*Your goal*
Transcribe all of the records word for word, but omit the pictures.

*Records provided*
▬▬▬▬▬▬▬▬▬▬

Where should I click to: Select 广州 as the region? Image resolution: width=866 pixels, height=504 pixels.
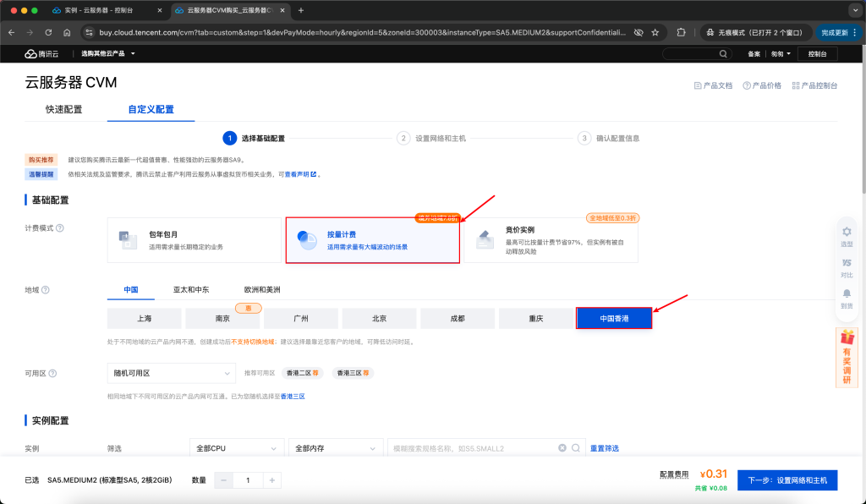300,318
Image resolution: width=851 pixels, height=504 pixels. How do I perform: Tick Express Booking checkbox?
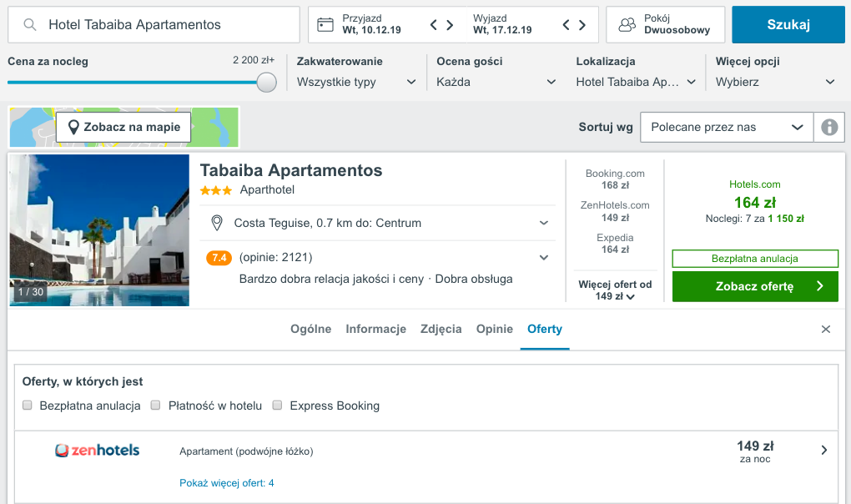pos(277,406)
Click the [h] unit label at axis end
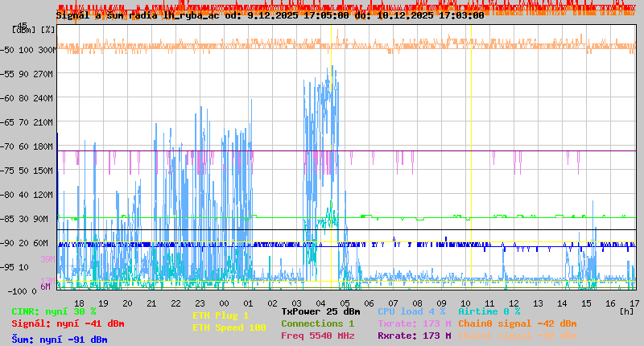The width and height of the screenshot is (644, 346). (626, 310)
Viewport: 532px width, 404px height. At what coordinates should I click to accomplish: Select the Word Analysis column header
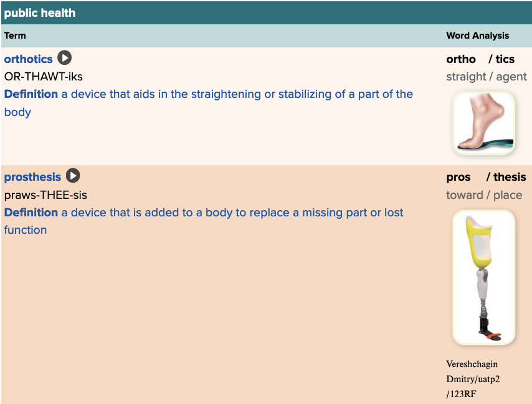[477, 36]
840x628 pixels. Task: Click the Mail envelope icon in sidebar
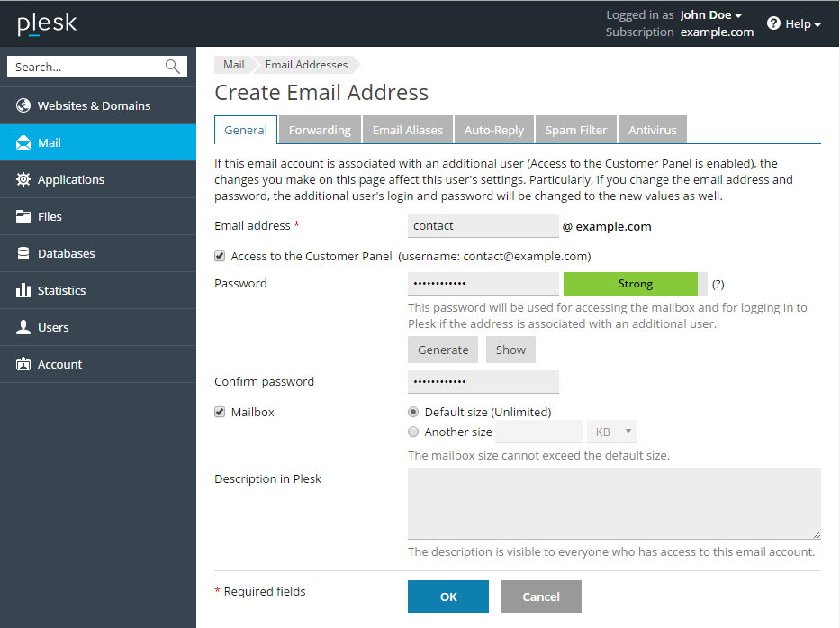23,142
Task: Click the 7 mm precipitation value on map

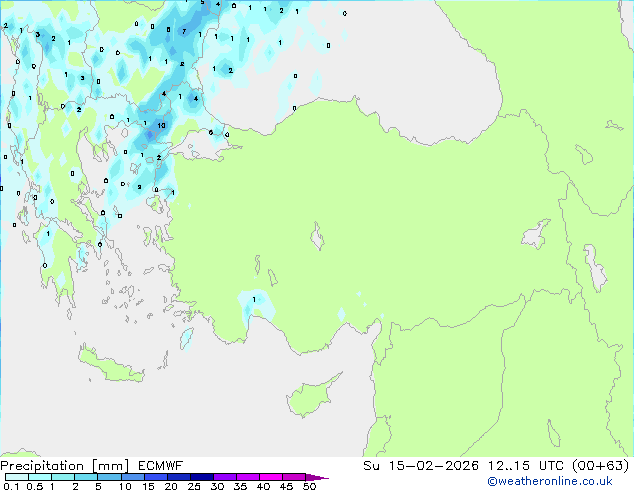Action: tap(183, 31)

▬▬▬▬▬▬▬▬▬▬

*Written solution*
Where should I click to: Select 广州 as the region? Image resolution: width=866 pixels, height=504 pixels.
300,318
Image resolution: width=851 pixels, height=504 pixels. How do I perform: Tick Express Booking checkbox?
pos(277,406)
Click the [h] unit label at axis end
The width and height of the screenshot is (644, 346). (626, 310)
Viewport: 532px width, 404px height. At what coordinates should I click to accomplish: Select the Word Analysis column header
[477, 36]
840x628 pixels. Task: Click the Mail envelope icon in sidebar
23,142
Task: Click the 7 mm precipitation value on map

Action: tap(183, 31)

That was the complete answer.